THIRD TROOPER. And where is he now?
SECOND TROOPER. Who knows? Some corner of Hell, eating eggs for eternity?
The FIRST TROOPER laughs.
THIRD TROOPER. I mean Old Ironsides. Where is our Lieutenant General Oliver Cromwell?
Unease.
FIRST TROOPER. I heard say he’s still in the north.
THIRD TROOPER. The fighting in the north’s all but done.
SECOND TROOPER. He’ll be here with us.
THIRD TROOPER. Tell you what I think...
SECOND TROOPER. I don’t care to know what you think!
THIRD TROOPER. I think...
WILLIAM LENTHALL crosses the stage quickly, protecting his head against the rain.
FIRST TROOPER (interrupting the THIRD TROOPER).
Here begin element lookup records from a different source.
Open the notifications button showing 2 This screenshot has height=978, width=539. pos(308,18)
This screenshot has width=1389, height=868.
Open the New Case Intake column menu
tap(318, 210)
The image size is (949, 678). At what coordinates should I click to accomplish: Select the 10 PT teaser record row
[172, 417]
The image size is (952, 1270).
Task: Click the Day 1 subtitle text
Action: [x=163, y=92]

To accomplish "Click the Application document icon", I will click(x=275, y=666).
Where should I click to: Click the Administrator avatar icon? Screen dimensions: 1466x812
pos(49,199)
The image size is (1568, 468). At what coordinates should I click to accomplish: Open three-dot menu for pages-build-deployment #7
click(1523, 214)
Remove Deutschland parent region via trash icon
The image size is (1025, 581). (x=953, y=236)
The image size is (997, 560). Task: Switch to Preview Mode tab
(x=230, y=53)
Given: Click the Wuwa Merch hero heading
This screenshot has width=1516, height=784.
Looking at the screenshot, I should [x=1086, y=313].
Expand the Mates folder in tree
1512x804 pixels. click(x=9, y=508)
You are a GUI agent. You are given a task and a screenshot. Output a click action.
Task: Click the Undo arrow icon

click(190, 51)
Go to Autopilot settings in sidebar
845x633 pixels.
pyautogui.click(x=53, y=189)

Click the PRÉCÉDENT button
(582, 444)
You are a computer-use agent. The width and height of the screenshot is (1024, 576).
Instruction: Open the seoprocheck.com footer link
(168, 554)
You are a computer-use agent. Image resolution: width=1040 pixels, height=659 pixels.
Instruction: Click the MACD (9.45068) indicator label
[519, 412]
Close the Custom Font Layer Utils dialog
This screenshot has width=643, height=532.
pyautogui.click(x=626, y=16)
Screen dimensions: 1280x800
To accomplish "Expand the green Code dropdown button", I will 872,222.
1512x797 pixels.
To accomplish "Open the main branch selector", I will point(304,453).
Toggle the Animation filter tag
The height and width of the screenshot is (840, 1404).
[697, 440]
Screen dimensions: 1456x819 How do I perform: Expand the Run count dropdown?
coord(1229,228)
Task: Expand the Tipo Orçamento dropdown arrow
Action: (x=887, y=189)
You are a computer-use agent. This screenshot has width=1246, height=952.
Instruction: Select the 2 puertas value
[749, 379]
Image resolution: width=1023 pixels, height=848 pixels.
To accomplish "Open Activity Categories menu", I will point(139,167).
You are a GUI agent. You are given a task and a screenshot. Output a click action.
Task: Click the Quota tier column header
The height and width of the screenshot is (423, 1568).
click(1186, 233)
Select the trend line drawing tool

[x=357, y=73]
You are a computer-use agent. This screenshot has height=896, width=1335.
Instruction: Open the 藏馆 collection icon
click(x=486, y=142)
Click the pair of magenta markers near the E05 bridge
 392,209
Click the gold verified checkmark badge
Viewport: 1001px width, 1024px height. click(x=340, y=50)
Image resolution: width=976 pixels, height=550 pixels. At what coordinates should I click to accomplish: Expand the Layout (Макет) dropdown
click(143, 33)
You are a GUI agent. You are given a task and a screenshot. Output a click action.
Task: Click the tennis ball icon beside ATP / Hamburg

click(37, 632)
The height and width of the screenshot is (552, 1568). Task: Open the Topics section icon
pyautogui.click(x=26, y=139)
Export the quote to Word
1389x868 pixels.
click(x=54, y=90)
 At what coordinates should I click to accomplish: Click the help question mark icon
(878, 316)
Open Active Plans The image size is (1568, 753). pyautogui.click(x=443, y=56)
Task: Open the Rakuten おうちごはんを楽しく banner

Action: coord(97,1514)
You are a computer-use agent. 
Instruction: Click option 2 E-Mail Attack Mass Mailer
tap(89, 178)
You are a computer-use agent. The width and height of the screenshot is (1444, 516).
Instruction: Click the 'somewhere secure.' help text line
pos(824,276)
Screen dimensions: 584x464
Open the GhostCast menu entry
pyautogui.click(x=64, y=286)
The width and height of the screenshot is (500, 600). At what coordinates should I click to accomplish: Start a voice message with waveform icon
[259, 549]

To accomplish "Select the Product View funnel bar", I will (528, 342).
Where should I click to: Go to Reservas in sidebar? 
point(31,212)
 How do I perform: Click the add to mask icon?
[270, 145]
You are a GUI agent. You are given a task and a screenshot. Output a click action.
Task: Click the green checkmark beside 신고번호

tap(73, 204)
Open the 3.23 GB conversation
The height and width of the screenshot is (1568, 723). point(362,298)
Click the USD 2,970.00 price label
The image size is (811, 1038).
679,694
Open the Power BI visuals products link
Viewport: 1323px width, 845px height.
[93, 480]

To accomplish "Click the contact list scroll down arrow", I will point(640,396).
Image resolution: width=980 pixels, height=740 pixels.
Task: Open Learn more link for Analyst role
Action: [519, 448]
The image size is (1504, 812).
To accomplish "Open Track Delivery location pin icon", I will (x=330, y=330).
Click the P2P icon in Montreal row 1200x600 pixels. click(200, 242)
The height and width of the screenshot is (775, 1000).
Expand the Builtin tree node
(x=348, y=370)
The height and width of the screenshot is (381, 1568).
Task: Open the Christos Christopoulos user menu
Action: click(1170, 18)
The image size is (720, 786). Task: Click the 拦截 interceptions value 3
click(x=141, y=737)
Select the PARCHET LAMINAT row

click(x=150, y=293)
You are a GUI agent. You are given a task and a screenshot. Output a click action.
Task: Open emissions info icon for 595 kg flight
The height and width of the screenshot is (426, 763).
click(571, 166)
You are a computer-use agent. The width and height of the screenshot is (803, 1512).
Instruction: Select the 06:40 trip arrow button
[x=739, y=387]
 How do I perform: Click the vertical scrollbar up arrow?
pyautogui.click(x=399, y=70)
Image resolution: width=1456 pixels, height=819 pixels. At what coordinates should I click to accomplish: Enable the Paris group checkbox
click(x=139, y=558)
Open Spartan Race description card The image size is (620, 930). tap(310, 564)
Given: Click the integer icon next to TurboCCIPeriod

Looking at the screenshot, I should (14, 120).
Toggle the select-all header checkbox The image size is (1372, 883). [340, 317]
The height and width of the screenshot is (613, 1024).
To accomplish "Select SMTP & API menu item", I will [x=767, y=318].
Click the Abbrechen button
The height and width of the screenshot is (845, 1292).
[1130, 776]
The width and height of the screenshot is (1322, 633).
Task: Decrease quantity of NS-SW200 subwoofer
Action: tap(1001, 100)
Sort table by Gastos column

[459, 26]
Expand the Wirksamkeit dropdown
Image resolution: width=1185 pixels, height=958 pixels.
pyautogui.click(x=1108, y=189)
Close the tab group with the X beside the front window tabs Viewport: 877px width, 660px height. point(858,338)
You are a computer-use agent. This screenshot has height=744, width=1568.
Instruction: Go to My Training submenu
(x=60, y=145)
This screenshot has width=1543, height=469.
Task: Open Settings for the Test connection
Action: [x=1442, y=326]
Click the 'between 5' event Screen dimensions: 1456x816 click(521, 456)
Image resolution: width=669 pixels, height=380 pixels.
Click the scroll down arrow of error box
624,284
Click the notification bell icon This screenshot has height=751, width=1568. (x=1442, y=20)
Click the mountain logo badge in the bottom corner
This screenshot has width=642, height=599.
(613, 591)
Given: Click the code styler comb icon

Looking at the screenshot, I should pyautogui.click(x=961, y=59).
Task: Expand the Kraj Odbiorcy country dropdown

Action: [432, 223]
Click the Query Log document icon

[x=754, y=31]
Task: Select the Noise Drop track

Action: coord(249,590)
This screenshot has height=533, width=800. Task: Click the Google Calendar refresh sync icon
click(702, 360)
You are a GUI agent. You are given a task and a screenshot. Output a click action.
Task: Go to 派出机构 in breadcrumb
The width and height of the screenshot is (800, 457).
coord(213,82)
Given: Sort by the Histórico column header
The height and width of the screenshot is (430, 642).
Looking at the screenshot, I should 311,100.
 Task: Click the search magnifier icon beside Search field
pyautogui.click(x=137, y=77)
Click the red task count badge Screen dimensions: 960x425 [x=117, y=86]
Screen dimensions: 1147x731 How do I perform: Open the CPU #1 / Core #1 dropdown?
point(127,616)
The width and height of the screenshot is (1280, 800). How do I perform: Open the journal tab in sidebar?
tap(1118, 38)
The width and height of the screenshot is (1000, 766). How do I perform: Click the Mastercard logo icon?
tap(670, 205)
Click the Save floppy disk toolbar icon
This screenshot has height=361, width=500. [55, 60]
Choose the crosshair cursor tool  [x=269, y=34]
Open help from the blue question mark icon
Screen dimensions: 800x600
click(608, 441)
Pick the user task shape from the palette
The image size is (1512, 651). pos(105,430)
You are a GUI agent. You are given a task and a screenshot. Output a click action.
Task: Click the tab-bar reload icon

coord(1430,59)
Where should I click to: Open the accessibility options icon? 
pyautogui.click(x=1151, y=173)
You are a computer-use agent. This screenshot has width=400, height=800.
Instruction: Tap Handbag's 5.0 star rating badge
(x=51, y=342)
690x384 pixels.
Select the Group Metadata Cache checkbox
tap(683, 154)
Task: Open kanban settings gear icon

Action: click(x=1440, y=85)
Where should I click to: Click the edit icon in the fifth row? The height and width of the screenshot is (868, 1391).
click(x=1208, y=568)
Who’s that?
SECOND TROOPER. I know him, he was good to me once. Speaker Lenthall. Mr Speaker, God be with you!
LENTHALL. And with you, trooper! (Stops.) Is it Michael Savage?
SECOND TROOPER. Yes, Mr Speaker.
LENTHALL. Glad to see you in health, Michael.
THIRD TROOPER. Master Lenthall, have the Commons voted?
LENTHALL. They have.
THIRD TROOPER. And how?
LENTHALL. Against the motion.
The TROOPERS are lost.
SECOND TROOPER. Against?
LENTHALL. Against bringing the King to trial.
SECOND TROOPER. But how can that be?
THIRD TROOPER. By what number of votes?
LENTHALL. Eighty-three for the King to be tried. One hundred and twenty-nine against.
SECOND TROOPER. How can that be?
THIRD TROOPER. It’s the Presbyterians...
SECOND TROOPER. In the name of God and all His Saints, how can that be!?
LENTHALL. Free men in Parliament freely cast their votes.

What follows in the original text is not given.